### Aim of the task
Somewhere below, one line contains "Task: Click the yellow bidder name bar" and a later line contains "has height=578, width=1024.". Output those two lines and everything between them exactly, and nothing else.

### Dataset entries
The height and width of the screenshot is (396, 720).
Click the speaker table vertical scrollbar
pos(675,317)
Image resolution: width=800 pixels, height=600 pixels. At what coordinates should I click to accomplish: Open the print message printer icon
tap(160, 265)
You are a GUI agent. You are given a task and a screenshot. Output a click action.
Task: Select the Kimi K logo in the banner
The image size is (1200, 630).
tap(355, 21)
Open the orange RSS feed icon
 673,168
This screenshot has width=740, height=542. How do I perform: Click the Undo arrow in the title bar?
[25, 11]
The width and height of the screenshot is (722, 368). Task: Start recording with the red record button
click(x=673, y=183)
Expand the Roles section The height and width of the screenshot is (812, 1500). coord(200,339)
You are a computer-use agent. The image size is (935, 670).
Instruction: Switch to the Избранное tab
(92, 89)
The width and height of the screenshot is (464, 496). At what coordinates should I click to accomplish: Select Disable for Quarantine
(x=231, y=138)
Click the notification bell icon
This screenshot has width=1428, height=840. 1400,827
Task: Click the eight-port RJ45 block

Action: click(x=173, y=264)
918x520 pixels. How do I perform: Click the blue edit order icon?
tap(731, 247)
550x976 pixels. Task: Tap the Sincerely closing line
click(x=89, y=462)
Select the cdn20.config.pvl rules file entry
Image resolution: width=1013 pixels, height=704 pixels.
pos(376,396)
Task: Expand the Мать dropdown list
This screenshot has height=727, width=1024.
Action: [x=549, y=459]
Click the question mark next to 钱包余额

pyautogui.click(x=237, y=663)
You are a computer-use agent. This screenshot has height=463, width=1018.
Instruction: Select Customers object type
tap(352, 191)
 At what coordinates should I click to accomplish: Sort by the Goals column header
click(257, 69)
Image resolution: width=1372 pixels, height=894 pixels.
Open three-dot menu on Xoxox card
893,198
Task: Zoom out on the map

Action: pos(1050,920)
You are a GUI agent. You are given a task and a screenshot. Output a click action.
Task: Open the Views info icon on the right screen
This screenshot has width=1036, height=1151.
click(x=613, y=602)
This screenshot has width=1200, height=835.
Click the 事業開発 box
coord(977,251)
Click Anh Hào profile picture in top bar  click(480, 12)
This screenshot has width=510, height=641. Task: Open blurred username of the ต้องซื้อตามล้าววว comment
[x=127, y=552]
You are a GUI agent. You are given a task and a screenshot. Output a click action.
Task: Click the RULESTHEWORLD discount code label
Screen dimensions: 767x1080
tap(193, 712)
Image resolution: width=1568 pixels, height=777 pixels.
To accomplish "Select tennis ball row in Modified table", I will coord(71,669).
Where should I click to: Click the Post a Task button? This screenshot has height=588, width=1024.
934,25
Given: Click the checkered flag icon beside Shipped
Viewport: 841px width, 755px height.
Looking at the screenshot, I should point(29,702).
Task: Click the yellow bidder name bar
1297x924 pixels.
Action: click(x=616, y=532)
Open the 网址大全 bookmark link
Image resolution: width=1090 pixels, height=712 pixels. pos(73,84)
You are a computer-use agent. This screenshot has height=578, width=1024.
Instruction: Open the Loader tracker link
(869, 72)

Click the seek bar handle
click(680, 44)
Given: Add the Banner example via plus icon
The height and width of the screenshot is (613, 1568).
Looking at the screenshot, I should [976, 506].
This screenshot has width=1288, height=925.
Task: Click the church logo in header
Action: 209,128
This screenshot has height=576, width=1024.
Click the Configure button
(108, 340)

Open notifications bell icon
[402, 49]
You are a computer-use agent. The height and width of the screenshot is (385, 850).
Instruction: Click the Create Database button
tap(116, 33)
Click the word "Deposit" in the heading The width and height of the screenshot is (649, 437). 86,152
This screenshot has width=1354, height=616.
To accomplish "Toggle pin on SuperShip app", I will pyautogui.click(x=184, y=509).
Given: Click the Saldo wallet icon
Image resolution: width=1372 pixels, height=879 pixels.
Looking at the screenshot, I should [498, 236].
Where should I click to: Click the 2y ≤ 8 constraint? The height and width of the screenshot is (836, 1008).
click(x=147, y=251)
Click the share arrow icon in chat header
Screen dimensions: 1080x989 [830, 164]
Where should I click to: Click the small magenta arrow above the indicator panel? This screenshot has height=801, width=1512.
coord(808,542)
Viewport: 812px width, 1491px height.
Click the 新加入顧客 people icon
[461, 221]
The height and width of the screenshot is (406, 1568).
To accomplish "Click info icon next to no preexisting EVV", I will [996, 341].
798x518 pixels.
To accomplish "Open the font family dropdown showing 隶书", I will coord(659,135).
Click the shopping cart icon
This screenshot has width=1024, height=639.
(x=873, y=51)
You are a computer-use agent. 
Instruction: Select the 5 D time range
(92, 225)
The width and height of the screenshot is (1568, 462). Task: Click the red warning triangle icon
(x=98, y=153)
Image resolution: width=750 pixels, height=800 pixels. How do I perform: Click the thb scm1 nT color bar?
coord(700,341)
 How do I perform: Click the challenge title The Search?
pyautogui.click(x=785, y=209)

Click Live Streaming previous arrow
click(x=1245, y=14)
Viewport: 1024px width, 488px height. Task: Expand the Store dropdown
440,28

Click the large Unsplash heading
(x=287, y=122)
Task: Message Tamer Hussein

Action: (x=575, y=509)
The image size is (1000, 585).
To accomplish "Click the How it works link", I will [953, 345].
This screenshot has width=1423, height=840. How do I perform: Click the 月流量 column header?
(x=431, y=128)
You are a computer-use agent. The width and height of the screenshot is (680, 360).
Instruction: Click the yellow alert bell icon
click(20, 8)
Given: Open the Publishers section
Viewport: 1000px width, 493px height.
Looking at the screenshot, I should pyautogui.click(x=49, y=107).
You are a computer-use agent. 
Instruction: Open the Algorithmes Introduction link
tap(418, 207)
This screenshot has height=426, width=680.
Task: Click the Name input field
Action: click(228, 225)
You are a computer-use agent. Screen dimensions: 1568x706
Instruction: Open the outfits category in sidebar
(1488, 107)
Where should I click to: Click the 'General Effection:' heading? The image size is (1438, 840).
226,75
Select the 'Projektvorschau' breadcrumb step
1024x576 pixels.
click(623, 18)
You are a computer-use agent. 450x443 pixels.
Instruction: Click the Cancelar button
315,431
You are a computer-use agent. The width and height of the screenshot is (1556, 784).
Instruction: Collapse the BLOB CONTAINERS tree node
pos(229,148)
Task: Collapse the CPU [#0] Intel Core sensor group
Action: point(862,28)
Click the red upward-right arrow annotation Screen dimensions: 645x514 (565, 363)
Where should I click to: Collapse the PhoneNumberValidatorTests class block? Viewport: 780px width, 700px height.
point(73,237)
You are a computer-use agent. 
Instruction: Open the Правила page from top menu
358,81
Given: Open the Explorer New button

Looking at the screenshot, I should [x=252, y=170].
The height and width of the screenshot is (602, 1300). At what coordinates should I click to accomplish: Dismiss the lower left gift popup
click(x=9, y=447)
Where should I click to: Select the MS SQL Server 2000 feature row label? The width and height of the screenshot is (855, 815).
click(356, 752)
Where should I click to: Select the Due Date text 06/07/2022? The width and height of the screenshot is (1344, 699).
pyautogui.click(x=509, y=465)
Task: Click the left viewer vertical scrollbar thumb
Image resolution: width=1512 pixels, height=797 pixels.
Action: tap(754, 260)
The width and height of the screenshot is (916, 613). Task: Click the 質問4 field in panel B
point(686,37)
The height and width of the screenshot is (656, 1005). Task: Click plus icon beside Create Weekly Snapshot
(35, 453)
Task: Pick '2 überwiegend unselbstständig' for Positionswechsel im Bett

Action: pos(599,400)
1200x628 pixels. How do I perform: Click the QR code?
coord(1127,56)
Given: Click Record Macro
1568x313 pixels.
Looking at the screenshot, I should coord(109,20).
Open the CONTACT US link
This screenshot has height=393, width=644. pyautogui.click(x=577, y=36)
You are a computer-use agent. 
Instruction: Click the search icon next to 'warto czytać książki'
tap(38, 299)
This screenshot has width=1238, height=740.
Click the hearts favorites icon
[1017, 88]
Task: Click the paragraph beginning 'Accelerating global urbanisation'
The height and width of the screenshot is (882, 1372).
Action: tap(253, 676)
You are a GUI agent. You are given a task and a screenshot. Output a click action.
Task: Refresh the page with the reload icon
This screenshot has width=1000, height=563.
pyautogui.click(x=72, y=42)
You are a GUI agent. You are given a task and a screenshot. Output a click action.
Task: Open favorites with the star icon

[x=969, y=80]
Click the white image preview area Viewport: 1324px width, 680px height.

### Exercise response
Task: Click the yellow bidder name bar
1297x924 pixels.
Action: click(x=616, y=532)
Open the 网址大全 bookmark link
Image resolution: width=1090 pixels, height=712 pixels. pos(73,84)
You are a computer-use agent. This screenshot has height=578, width=1024.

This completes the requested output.